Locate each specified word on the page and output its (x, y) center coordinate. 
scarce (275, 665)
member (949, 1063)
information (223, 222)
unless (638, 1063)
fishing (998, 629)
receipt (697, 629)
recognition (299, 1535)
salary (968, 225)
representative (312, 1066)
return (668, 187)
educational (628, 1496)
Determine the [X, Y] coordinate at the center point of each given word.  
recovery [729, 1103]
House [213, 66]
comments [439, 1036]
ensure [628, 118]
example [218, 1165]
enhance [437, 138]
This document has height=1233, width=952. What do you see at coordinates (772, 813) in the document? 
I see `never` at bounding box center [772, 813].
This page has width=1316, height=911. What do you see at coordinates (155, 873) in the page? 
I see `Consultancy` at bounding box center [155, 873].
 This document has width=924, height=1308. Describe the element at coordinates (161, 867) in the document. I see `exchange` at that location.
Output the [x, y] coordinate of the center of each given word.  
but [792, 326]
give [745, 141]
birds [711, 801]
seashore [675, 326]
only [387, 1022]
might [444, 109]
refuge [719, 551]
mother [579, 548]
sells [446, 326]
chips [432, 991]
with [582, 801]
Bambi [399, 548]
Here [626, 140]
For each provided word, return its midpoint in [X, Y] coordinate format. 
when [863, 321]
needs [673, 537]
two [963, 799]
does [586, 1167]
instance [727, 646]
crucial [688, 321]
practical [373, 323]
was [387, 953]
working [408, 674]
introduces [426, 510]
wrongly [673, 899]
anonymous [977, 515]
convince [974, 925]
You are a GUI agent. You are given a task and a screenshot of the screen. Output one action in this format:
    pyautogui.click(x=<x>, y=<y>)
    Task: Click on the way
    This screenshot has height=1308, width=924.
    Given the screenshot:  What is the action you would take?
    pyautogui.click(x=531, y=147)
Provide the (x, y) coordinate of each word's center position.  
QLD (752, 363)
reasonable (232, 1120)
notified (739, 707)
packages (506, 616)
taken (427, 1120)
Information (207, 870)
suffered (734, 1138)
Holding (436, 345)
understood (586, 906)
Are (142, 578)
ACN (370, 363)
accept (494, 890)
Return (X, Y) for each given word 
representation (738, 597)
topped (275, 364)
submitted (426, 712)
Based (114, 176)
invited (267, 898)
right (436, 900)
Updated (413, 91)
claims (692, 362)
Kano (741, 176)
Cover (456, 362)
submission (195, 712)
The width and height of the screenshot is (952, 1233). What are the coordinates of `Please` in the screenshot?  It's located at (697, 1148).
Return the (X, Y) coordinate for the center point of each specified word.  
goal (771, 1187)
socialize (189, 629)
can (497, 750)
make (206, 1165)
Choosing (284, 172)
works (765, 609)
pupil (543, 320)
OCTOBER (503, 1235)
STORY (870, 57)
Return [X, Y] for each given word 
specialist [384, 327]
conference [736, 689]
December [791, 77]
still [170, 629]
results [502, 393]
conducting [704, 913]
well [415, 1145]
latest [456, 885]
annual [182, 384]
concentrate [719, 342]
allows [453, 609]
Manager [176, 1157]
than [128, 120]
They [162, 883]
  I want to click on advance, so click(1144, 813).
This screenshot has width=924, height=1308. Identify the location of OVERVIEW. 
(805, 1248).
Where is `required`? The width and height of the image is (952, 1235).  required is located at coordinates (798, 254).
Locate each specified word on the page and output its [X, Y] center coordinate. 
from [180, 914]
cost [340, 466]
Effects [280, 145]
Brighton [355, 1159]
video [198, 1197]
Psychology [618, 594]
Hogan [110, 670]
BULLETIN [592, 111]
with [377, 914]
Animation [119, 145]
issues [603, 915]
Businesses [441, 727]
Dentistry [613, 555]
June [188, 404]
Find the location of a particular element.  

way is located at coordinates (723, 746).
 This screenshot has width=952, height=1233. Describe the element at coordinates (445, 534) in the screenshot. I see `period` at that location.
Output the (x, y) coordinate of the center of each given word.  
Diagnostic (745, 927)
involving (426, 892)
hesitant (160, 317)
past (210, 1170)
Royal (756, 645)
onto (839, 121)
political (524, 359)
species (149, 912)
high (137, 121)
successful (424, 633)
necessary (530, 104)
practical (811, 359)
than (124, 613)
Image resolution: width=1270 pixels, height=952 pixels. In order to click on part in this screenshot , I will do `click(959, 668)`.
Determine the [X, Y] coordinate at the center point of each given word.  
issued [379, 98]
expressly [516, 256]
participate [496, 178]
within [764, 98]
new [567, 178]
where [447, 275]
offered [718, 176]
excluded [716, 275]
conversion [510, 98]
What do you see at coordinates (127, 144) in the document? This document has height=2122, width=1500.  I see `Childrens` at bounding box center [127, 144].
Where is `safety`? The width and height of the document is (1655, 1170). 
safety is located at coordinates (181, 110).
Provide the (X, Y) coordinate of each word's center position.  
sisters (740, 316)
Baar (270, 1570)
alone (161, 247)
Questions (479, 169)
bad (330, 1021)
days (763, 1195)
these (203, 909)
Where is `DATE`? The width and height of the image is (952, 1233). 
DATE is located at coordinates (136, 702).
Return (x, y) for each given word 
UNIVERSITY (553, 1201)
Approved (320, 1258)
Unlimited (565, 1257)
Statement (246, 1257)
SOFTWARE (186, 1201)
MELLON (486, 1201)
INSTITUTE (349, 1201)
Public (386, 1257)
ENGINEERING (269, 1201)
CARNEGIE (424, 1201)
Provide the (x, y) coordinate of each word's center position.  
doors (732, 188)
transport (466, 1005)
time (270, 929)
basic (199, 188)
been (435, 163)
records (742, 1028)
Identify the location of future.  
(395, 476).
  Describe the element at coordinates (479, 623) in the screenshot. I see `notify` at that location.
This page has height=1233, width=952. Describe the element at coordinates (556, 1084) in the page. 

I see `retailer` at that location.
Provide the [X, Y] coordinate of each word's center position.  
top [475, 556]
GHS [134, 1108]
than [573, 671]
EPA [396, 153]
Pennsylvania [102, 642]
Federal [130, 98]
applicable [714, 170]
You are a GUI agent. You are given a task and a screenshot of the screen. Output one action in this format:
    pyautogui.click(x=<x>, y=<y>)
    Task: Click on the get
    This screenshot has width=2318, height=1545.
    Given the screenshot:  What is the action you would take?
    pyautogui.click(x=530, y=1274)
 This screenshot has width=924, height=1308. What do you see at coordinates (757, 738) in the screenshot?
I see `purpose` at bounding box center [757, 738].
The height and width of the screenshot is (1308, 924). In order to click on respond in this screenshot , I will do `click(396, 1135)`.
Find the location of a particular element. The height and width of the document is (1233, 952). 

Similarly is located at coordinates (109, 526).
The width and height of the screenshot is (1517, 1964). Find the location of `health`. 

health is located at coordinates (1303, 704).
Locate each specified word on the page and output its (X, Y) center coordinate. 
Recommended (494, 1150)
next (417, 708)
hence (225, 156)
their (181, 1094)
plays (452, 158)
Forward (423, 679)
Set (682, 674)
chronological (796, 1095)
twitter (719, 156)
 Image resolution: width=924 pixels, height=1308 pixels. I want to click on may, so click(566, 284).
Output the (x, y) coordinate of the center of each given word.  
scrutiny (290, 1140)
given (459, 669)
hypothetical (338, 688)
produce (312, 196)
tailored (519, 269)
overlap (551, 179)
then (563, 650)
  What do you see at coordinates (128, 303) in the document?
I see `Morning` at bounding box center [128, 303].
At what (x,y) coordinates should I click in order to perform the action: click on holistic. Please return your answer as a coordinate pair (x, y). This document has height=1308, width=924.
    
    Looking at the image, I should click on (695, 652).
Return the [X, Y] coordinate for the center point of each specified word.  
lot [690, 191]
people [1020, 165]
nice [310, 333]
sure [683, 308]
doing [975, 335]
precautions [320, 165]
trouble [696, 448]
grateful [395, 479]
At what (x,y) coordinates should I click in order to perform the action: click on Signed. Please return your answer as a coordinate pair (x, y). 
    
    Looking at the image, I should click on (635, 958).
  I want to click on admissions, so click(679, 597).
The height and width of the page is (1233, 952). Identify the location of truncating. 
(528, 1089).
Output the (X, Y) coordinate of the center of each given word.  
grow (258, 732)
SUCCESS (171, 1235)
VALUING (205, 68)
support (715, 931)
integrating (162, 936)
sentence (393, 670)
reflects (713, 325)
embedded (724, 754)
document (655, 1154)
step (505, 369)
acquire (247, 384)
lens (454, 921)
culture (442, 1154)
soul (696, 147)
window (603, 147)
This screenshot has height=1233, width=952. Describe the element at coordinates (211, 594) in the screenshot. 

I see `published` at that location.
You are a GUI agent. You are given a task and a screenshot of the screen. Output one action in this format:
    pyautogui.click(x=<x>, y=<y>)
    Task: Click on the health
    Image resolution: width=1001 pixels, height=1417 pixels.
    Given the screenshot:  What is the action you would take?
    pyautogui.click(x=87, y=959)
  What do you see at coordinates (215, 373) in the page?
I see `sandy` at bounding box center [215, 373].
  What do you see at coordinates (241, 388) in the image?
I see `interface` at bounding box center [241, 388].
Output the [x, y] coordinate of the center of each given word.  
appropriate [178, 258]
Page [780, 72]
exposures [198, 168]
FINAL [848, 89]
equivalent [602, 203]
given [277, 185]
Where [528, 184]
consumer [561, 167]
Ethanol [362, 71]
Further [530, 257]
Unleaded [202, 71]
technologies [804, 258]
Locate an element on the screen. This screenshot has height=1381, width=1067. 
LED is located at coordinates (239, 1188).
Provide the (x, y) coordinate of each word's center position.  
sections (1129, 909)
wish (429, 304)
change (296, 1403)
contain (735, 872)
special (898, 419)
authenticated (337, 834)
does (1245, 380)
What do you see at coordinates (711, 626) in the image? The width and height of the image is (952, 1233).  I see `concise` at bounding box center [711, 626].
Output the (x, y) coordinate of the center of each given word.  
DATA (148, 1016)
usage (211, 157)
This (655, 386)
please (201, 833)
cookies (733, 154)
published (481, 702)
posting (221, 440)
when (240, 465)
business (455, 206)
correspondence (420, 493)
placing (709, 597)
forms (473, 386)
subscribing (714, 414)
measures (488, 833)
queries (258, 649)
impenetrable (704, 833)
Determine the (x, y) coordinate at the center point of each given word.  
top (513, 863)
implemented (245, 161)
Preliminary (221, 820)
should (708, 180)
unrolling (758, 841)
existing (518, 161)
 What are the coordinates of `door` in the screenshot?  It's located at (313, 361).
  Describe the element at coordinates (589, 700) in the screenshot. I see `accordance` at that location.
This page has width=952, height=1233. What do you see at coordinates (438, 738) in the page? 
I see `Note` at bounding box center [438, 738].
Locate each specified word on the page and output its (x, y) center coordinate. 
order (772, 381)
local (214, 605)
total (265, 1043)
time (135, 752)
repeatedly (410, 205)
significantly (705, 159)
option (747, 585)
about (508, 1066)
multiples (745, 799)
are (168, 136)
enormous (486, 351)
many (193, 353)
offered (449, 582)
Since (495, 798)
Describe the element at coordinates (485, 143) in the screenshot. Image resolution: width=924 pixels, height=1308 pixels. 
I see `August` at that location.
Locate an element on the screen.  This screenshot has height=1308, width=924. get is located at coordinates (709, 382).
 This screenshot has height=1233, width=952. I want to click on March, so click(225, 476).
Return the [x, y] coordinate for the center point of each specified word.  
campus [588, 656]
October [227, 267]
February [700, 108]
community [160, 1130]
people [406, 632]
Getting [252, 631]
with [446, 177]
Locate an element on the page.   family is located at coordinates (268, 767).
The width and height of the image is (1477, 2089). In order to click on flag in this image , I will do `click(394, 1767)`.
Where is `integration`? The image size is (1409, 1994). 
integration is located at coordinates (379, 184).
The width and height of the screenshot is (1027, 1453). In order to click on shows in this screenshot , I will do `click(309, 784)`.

_ _ _ _

What you should do:
Copy, unchanged, the records from the line containing "Hogan [110, 670]" to the line containing "Image resolution: width=1270", including both of those lines.

The output:
Hogan [110, 670]
BULLETIN [592, 111]
with [377, 914]
Animation [119, 145]
issues [603, 915]
Businesses [441, 727]
Dentistry [613, 555]
June [188, 404]
Find the location of a particular element.  

way is located at coordinates (723, 746).
 This screenshot has width=952, height=1233. Describe the element at coordinates (445, 534) in the screenshot. I see `period` at that location.
Output the (x, y) coordinate of the center of each given word.  
Diagnostic (745, 927)
involving (426, 892)
hesitant (160, 317)
past (210, 1170)
Royal (756, 645)
onto (839, 121)
political (524, 359)
species (149, 912)
high (137, 121)
successful (424, 633)
necessary (530, 104)
practical (811, 359)
than (124, 613)
Image resolution: width=1270 pixels, height=952 pixels. In order to click on part in this screenshot , I will do `click(959, 668)`.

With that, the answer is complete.